Saskatchewan

Regina has voted out plastic bags but COVID-19 is delaying their demise

The City of Regina voted this week to ban plastic bags in the city but the COVID-19 pandemic means residents and businesses will not notice any time soon.

Plastic bag bylaw will come into effect 1 year after it's approved but will not happen during pandemic

The City of Regina has voted to ban plastic bags but that ban will not be implemented until after the COVID-19 pandemic has been contained. (Shane Magee/CBC)

The City of Regina voted to ban plastic bags from the city this week, but the COVID-19 pandemic means residents and businesses will not notice any time soon.

Council voted in favour of the ban at its Wednesday meeting. The city solicitor has been tasked with drafting a bylaw to go before council at the end of July. It will then come into effect one year after it has been approved by city council.

But the bylaw will not come into effect during the COVID-19 pandemic or any sort of public health emergency, Coun. Bob Hawkins said.

The one-year grace period will allow the city to prepare education materials for the public as they prepare to make the transition away from plastic bags, as well.
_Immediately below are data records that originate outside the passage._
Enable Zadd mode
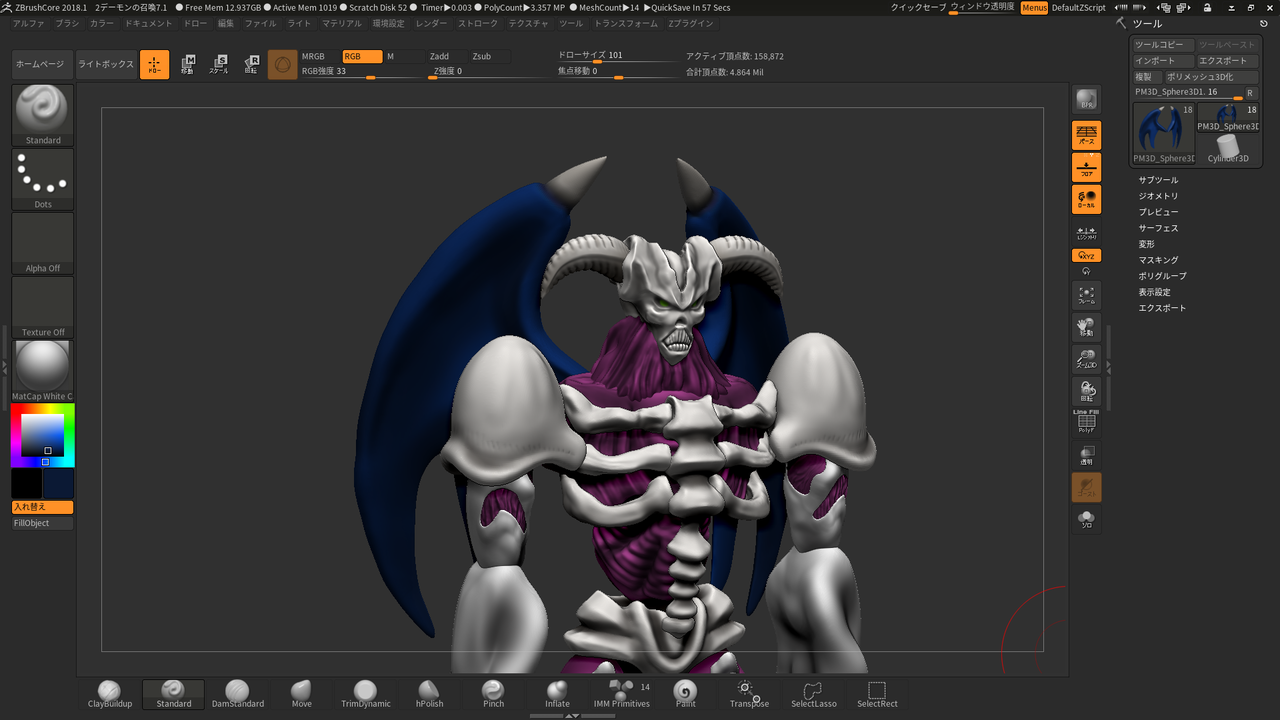Image resolution: width=1280 pixels, height=720 pixels. click(x=440, y=57)
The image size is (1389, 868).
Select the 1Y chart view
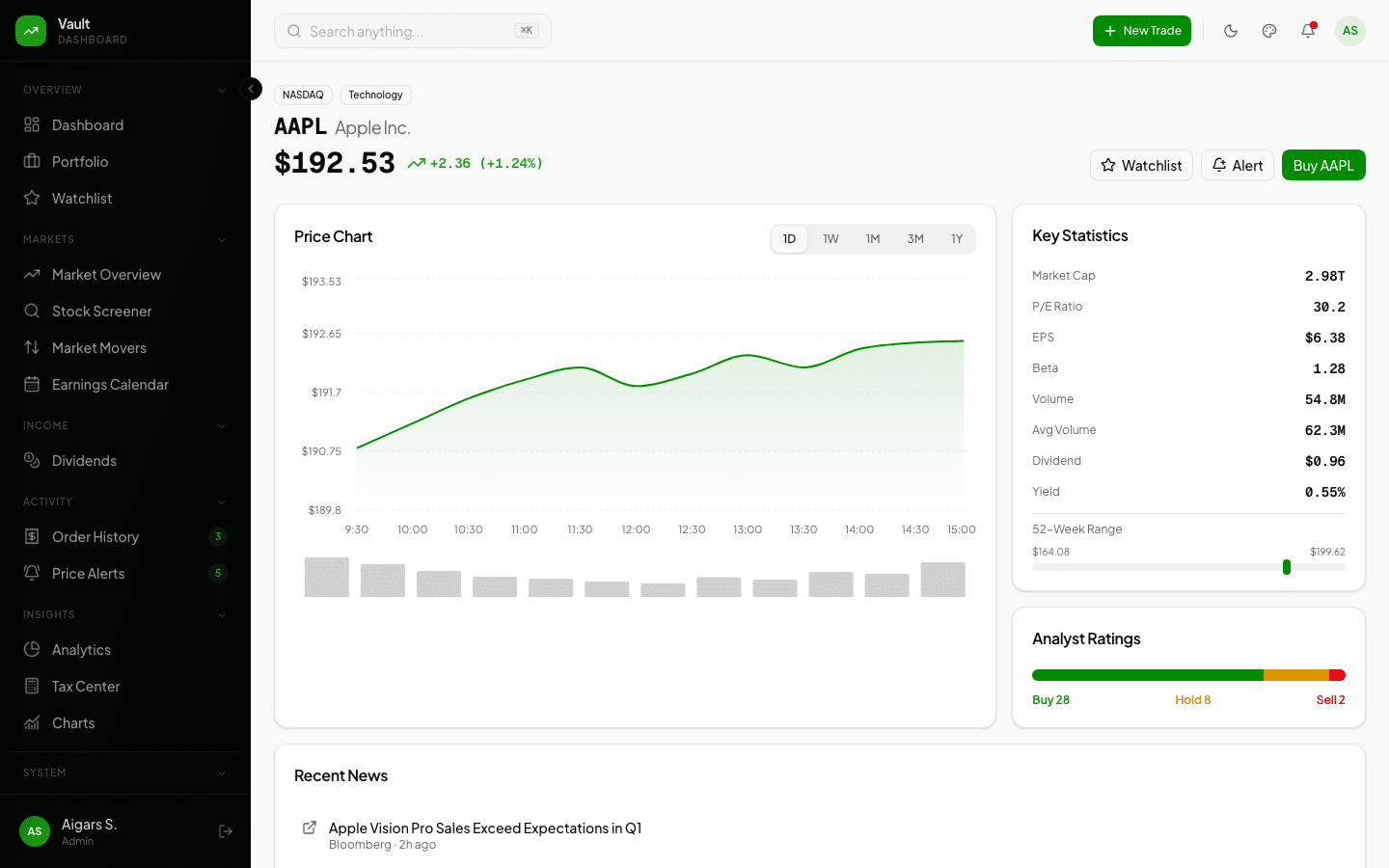click(956, 238)
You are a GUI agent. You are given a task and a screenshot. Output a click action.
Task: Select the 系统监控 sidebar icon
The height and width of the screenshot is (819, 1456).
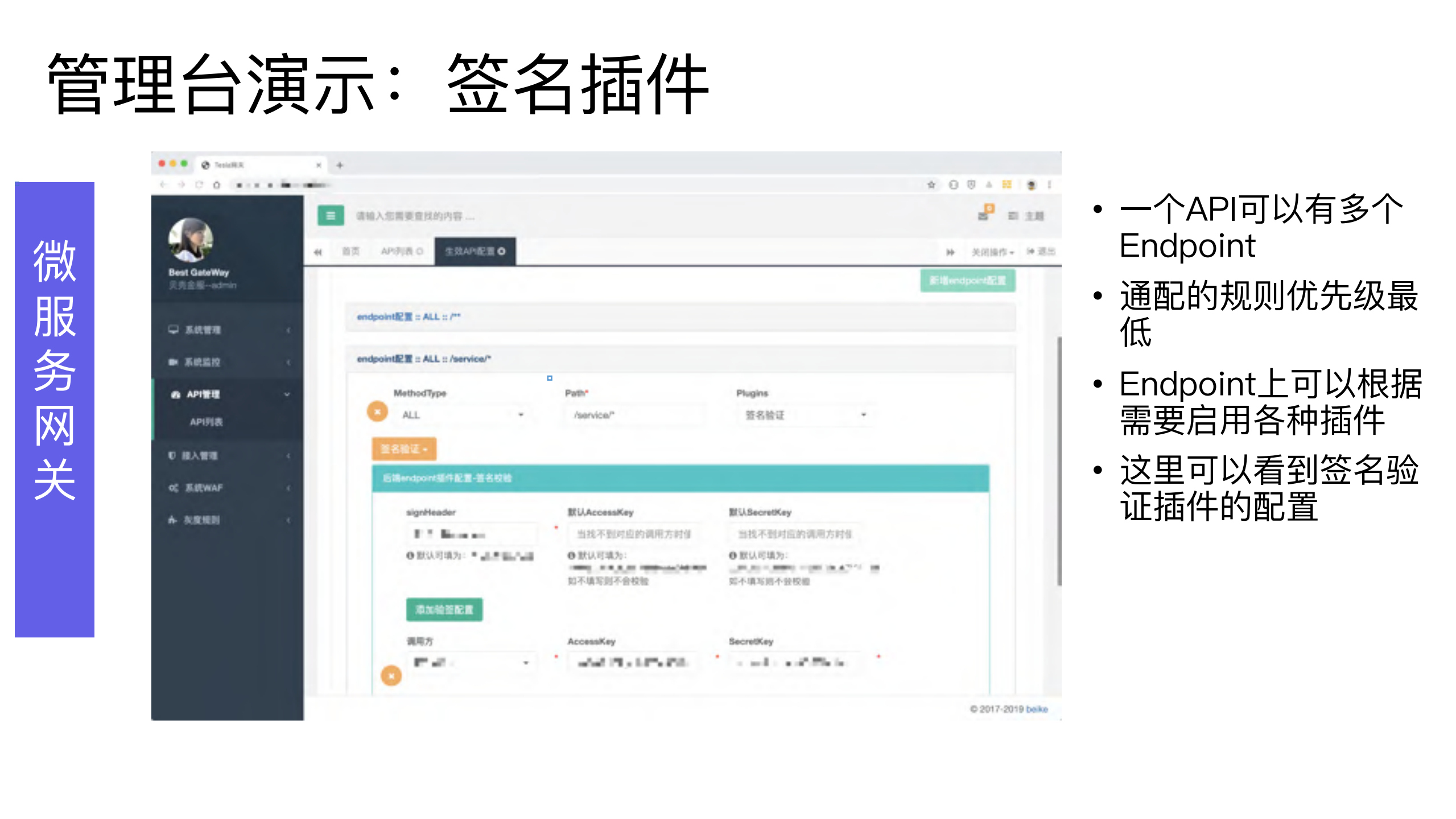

The bag ban "is something that the public wants; our surveys showed that," Hawkins said on Thursday. "It's something that will improve the environment. It's something that will reduce litter in Regina."

The Retail Council of Canada said it generally supports the idea and ban, outside of the pandemic. The possibility of cross-contamination is now a threat when exchanging items such as reusable bags, for example.
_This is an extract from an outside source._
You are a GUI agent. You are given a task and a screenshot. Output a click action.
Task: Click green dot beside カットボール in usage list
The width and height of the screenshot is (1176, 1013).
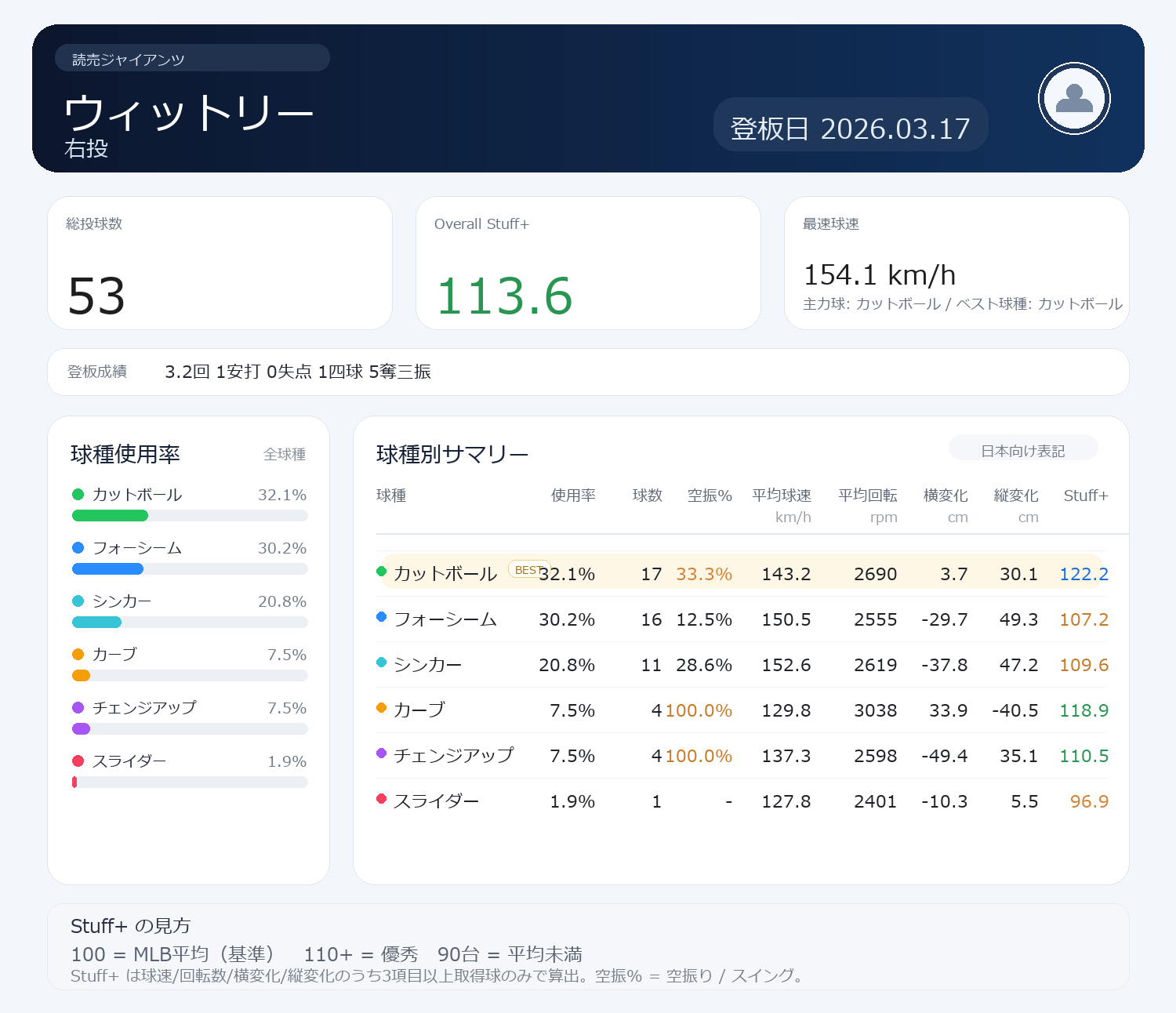point(78,495)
Retailers are currently being discouraged from the handling of reusable bags during the COVID-19 pandemic, according to John Graham, the director of government relations with the Retail Council of Canada for the Prairie region. 
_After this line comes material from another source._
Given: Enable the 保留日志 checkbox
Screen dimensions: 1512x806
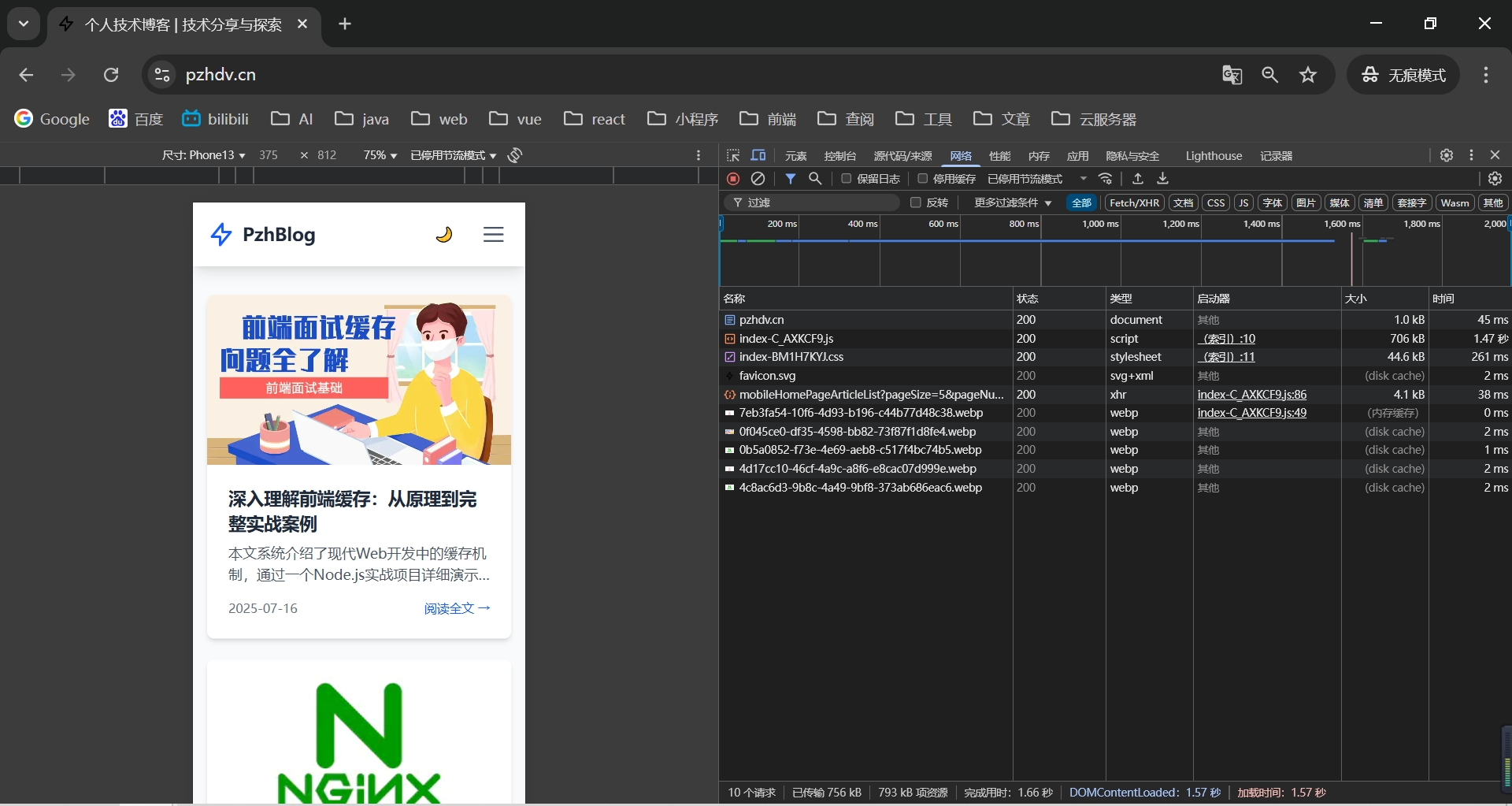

He says the objective behind the measure is to reduce the number of points that a contaminated item could contact when someone is shopping, which would protect employees and shoppers.

But he says rather than a municipal ban, a broader, uniform set of standards would be preferable for businesses when it comes to plastic bags, he added.

"From an operational standpoint, it's far easier for retailers to implement one consistent regulation, as opposed to town-by-town, city-by-city bylaws," Graham said.

Regina is not the first city to ban plastic bags in Saskatchewan as a way to reduce waste. Prince Albert's city council made the move to ban them last year and finalized the details in January.

Single-use plastics account for about one per cent of the overall waste that makes its way into Regina's landfill, the city says.

Reducing the amount of plastic bags is an important step in attaining a more sustainable city as the City of Regina has set a goal to divert 65 per cent of household waste away from landfills, Hawkins said.

"It's going to be increasingly difficult for us to send single-use plastics like plastic bags offshore to places like the Philippines or China," Hawkins added, which is another reason for moving toward greener pastures.

Even if plastic bags are repurposed or reused, they eventually end up in the landfill anyway, Hawkins added.

"You see them in the streets and you see them stuck in trees," Mayor Michael Fougere said. "Just a nuisance in many, many areas."